Kettenbach Profisil® Fluoride Varnish is comprised of a highly substantive and highly viscous dimethicone gel carrier containing a suspension of 5% sodium by weight sodium fluoride crystals.

The material acts to physically block or occlude patent/open dentin tubules on the dentition. This is achieved by applying the sodium fluoride dimethicone gel with an applicator brush to the affected dentition. The gel is allowed to penetrate the porosity of the tooth structure and block these open pores. The sodium fluoride reacts with calcium to form insoluble calcium fluoride to create a semi-permanent occluding material to alleviate the effect of dentinal hypersensitivity.

Profisil® Fluoride Varnish is substantially equivalent to the predicate device 3M Vanish Varnish in the indications for use and mechanism of action. Both products are intended for the reduction of dentinal hypersensitivity, and both produce this effect by the mechanical occlusion of the open dentinal tubules upon and within the dentition. Both Kettenbach Profisil® Fluoride Varnish and 3M Vanish Varnish are applied in an identical manner and are intended for the same general dental population.

Laboratory data demonstrate both products are equivalent in efficacy and release fluoride at an equivalent rate.

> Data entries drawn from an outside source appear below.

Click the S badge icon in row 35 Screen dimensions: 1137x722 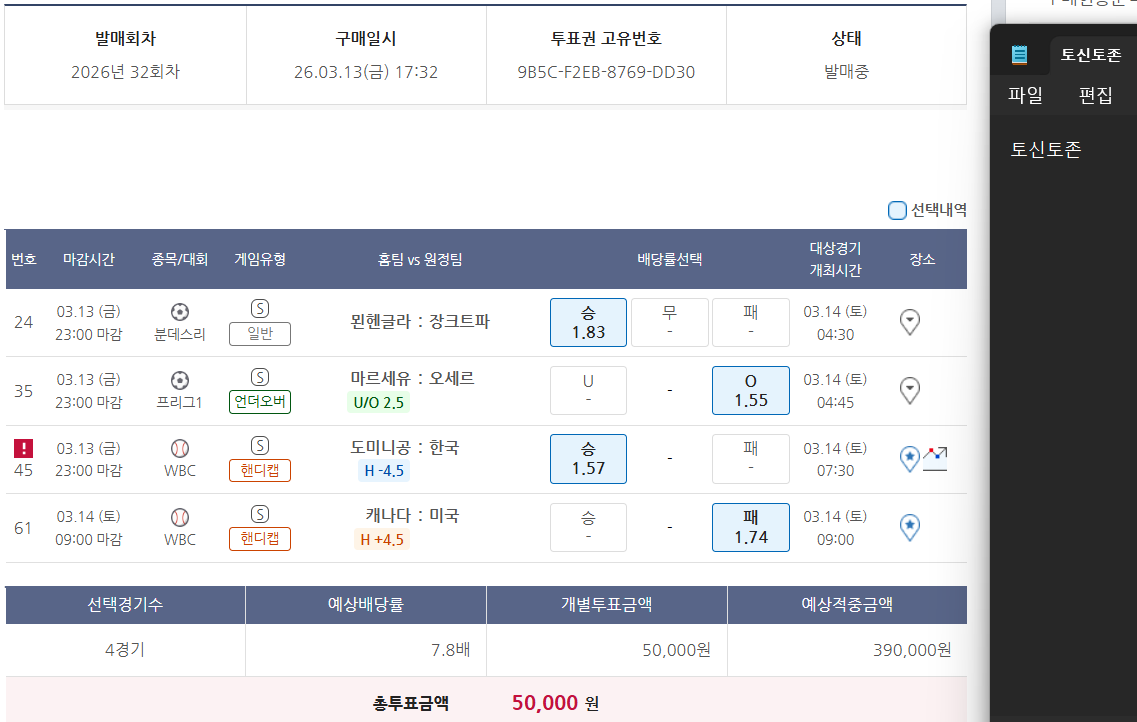pos(260,377)
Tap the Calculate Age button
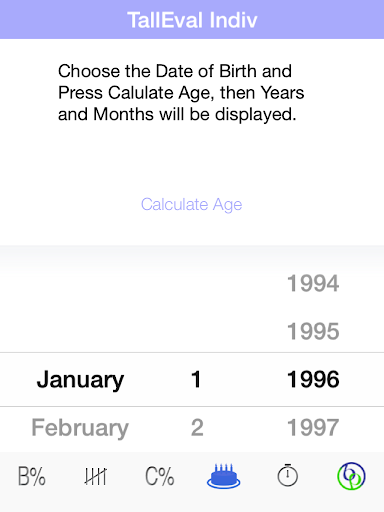 (x=192, y=204)
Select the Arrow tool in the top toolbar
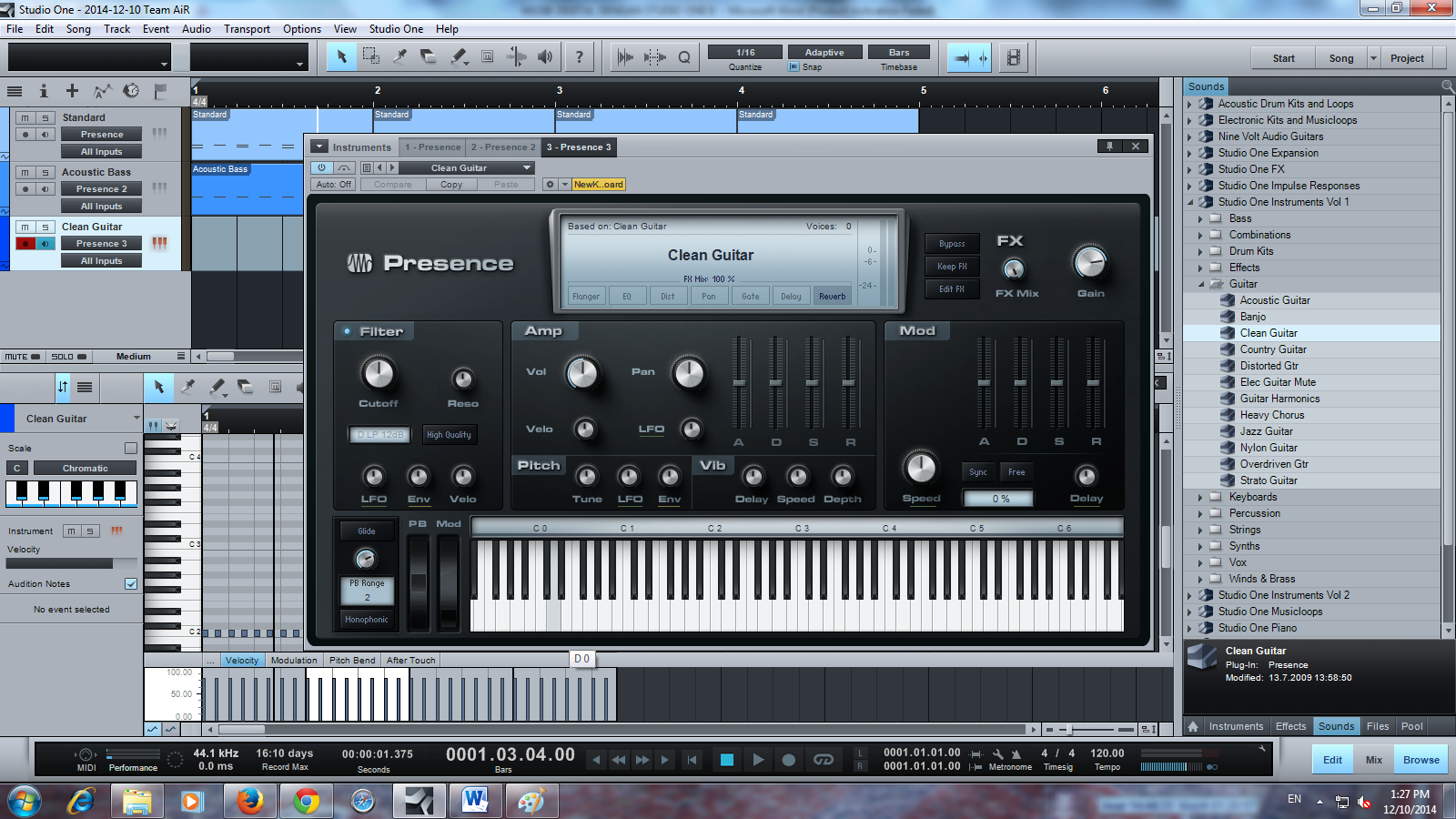 (x=342, y=56)
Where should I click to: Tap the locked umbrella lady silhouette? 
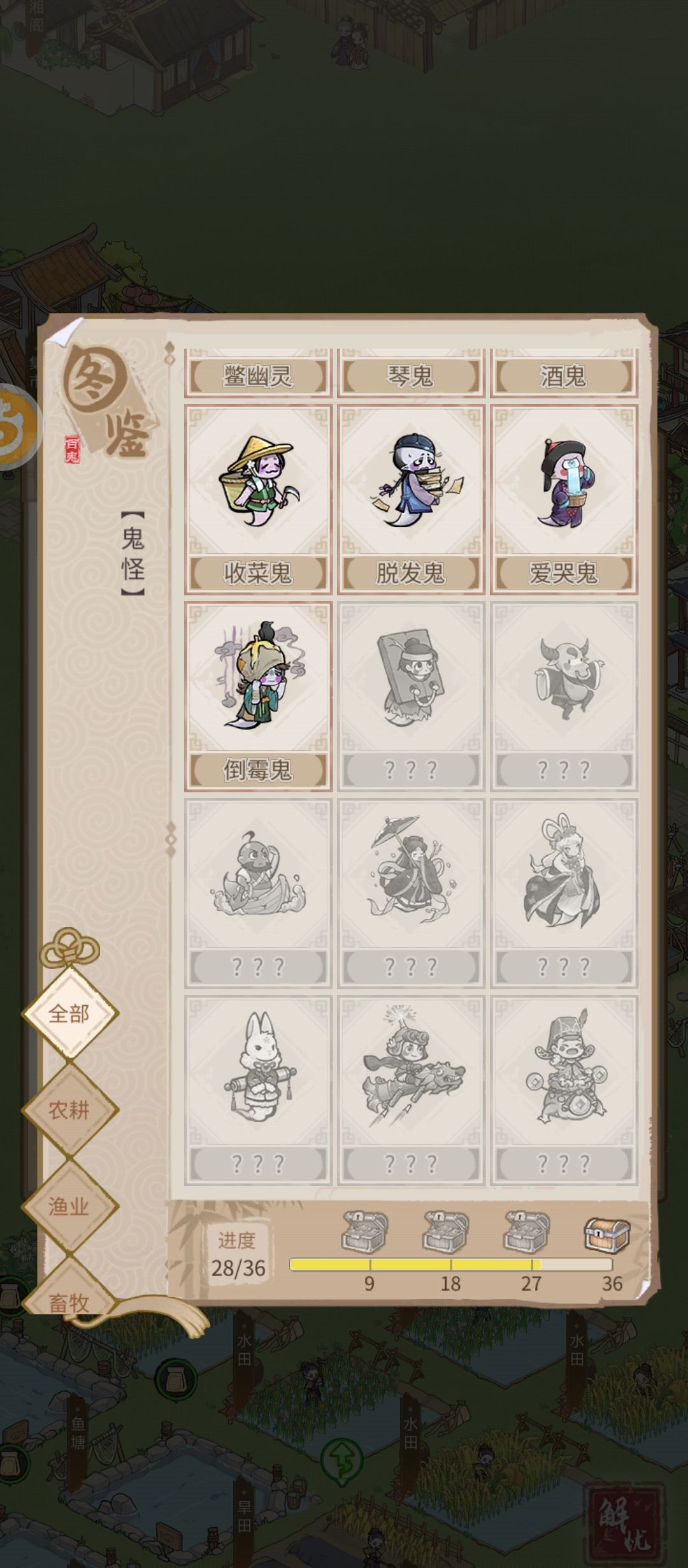coord(411,893)
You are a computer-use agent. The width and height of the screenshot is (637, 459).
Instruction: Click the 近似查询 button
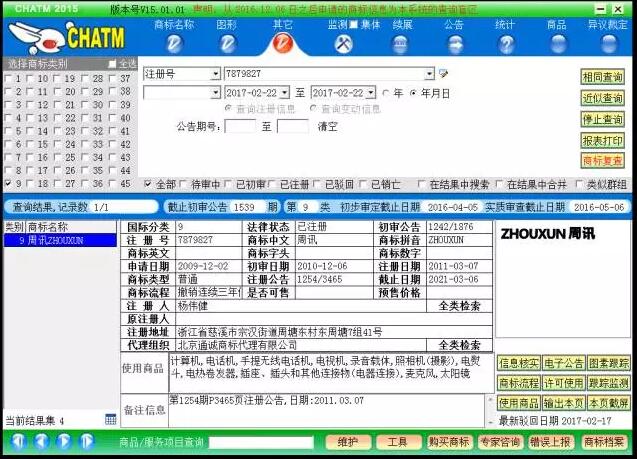point(602,98)
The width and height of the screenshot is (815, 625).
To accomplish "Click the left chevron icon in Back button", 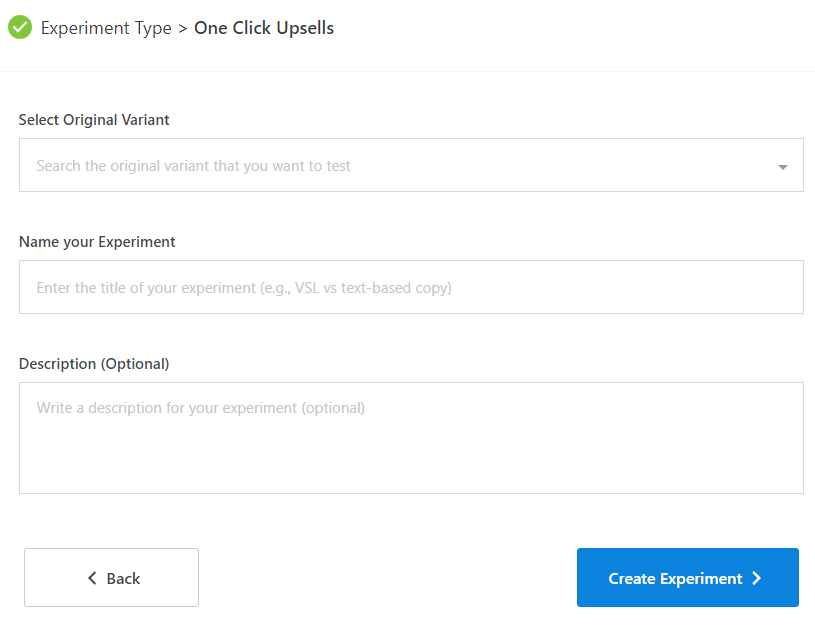I will click(x=92, y=578).
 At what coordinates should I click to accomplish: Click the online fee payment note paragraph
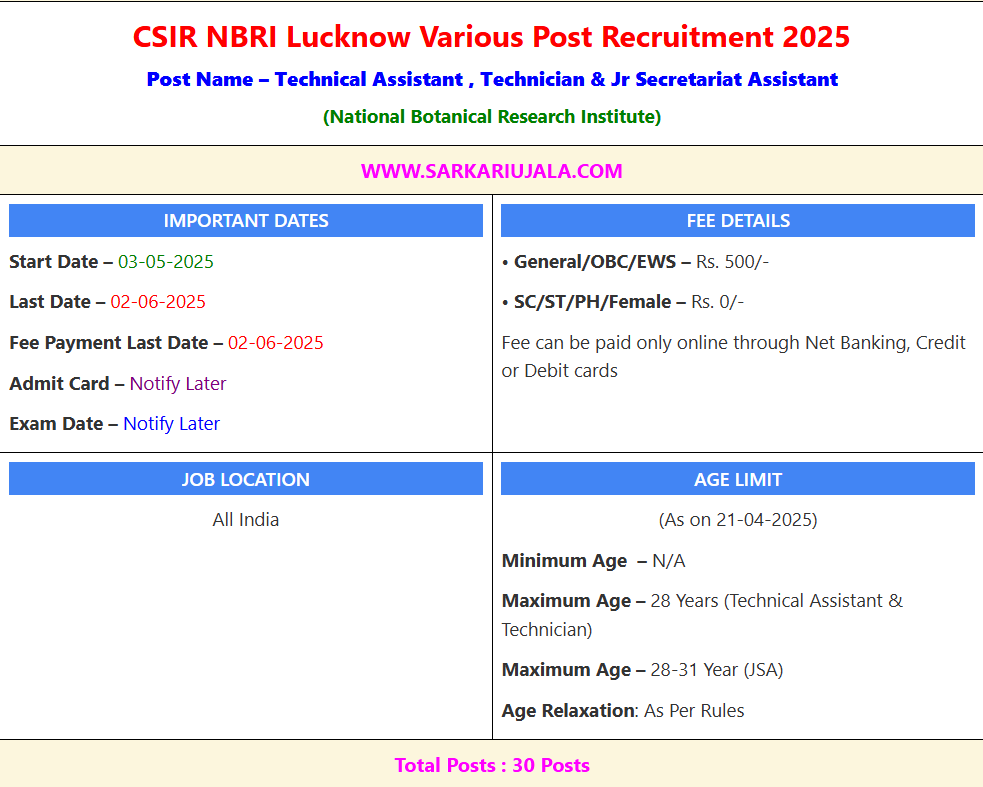click(x=733, y=357)
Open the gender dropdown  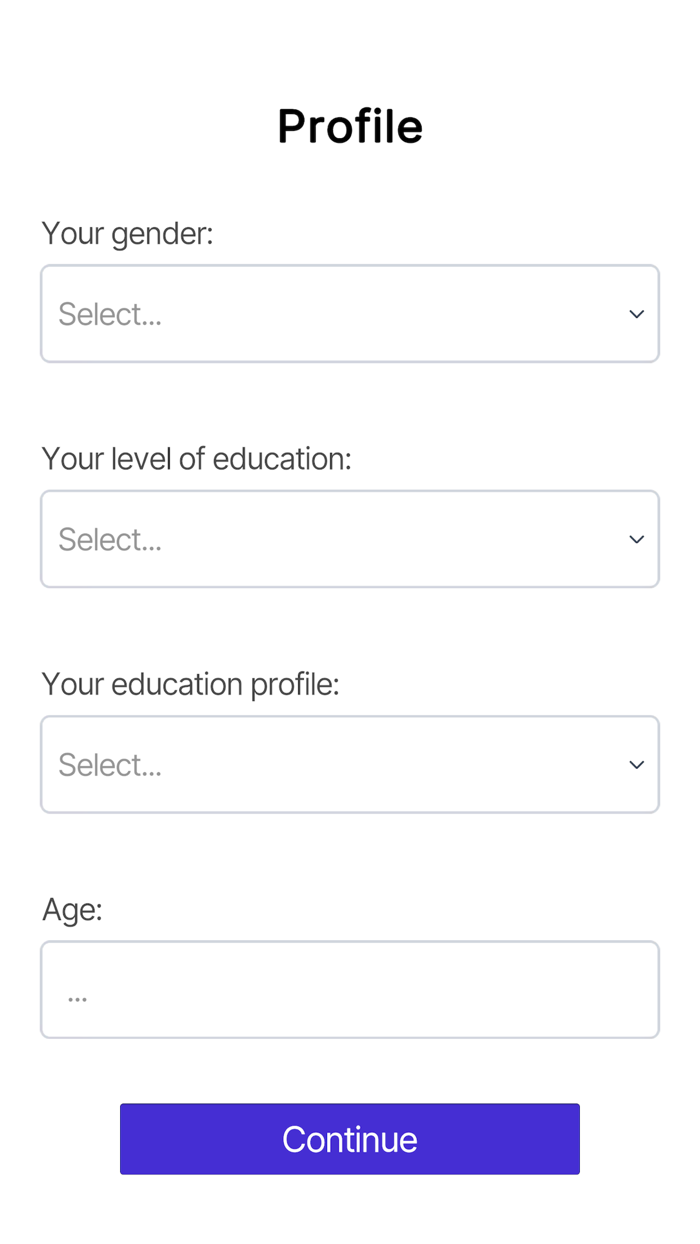point(349,314)
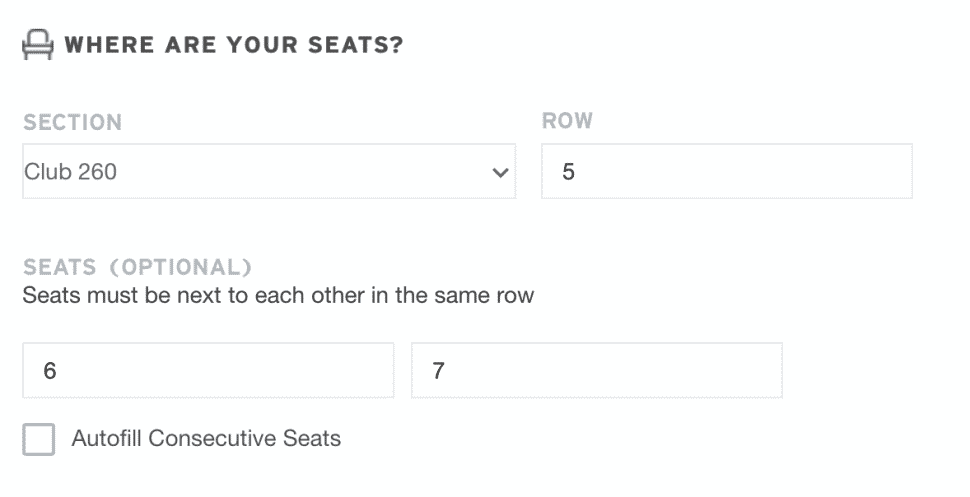This screenshot has width=970, height=497.
Task: Click the ROW field label
Action: click(x=567, y=120)
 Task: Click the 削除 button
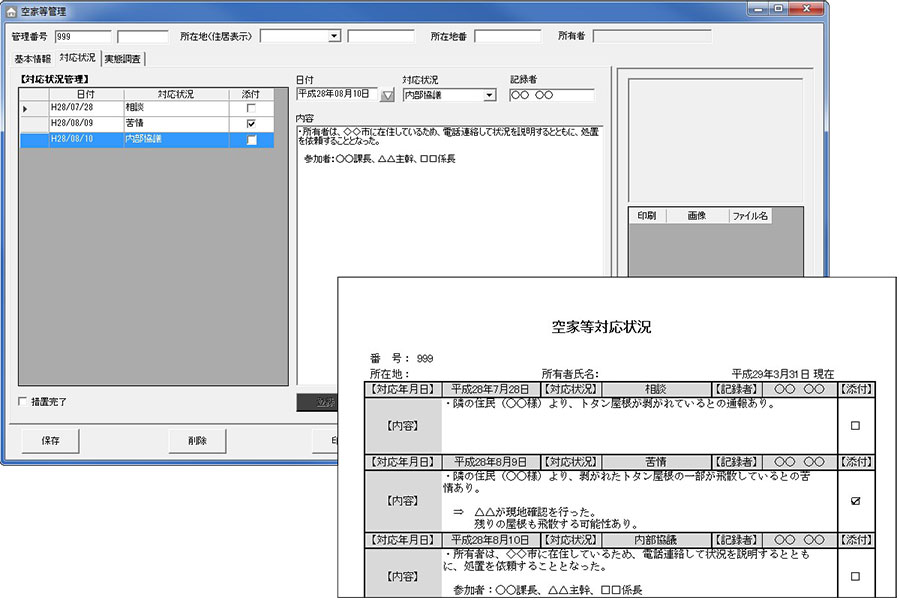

Regulation Number and Section

§ 872.3260 Cavity varnish.

(a)
Identification. Cavity varnish is a device that consists of a compound intended to coat a prepared cavity of a tooth before insertion of restorative materials. The device is intended to prevent penetration of restorative materials, such as amalgam, into the dentinal tissue.(b)
Classification. Class II (special controls). The device, when it is an external cleaning solution, is exempt from the premarket notification procedures in subpart E of part 807 of this chapter subject to the limitations in § 872.9.